SD Investments LLC, founded by Stephen Deckoff, announced the purchase of the islands of Great and Little St. James on its website on Wednesday.
The islands, which are part of the US Virgin Islands, have been on the market for more than a year. According to Forbes, they were sold for a total of $60 million, less than half of the initial asking price of $125 million. Epstein allegedly used the property, which includes a home, multiple guest villas, a helicopter, and numerous pools, for years to sexually assault young women and traffic children.
“Mr. Deckoff intends to build a cutting-edge, five-star, world-class luxury 25-room resort that will help boost tourism, create jobs, and spur economic development in the region, all while respecting and preserving the islands’ important environment.” SD Investments issued a comment.
In an apparent acknowledgement of the islands’ shady background, the statement adds that “a significant portion of the sale proceeds” were to be paid to the Virgin Islands government under a previous settlement agreement between the government and Epstein’s estate.

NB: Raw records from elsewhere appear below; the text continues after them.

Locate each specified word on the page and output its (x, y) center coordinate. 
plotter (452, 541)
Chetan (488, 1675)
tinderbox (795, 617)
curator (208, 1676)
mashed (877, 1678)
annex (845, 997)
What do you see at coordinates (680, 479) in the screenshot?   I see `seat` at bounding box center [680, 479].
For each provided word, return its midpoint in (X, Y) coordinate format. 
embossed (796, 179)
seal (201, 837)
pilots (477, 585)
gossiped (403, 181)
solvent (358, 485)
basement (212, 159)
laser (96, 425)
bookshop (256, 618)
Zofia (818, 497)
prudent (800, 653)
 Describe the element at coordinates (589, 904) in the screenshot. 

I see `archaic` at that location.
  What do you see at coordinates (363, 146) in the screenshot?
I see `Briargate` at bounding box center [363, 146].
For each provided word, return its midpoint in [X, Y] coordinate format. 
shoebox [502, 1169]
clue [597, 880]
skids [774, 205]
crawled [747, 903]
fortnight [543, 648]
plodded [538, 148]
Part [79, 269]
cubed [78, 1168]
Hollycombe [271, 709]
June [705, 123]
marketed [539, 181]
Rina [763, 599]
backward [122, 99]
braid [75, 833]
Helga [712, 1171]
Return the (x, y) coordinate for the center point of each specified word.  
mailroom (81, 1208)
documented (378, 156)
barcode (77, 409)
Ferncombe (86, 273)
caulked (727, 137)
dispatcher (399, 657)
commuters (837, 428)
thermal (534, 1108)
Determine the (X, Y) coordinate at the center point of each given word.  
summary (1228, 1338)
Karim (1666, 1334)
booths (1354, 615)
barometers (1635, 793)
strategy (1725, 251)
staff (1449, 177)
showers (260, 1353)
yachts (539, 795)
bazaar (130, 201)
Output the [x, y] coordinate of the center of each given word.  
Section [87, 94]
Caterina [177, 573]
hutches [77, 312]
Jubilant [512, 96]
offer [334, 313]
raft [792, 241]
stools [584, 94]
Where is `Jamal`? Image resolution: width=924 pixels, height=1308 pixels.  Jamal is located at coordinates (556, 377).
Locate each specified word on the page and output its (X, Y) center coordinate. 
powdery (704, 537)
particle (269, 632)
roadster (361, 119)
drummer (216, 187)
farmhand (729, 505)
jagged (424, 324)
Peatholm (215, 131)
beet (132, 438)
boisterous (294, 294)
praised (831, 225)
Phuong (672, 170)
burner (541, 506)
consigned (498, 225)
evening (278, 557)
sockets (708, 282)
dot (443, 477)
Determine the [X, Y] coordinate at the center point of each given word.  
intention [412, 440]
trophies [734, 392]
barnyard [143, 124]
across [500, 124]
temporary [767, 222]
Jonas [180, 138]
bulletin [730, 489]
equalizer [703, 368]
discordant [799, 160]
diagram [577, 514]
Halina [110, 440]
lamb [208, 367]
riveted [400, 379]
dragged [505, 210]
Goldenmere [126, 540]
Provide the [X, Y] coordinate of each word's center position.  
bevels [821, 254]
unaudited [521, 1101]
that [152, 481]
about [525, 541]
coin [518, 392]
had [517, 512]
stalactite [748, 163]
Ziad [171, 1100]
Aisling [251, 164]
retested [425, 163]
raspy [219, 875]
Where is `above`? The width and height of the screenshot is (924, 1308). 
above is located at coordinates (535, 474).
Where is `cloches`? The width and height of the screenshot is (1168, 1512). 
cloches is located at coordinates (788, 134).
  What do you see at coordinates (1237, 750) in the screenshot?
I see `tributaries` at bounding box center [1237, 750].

Deckoff, a US Virgin Islands resident, is worth $3 billion, according to Forbes. He is a co-founder of the $9 billion private equity firm Black Diamond Capital Management.
infamous financier Jeffrey Epstein died in a federal prison in Manhattan in 2019 while awaiting trial for sex trafficking. He had previously been convicted of soliciting prostitution from a minor, for which he was designated as a sex offender. The prosecution claims that among his victims were girls as young as 11 years old.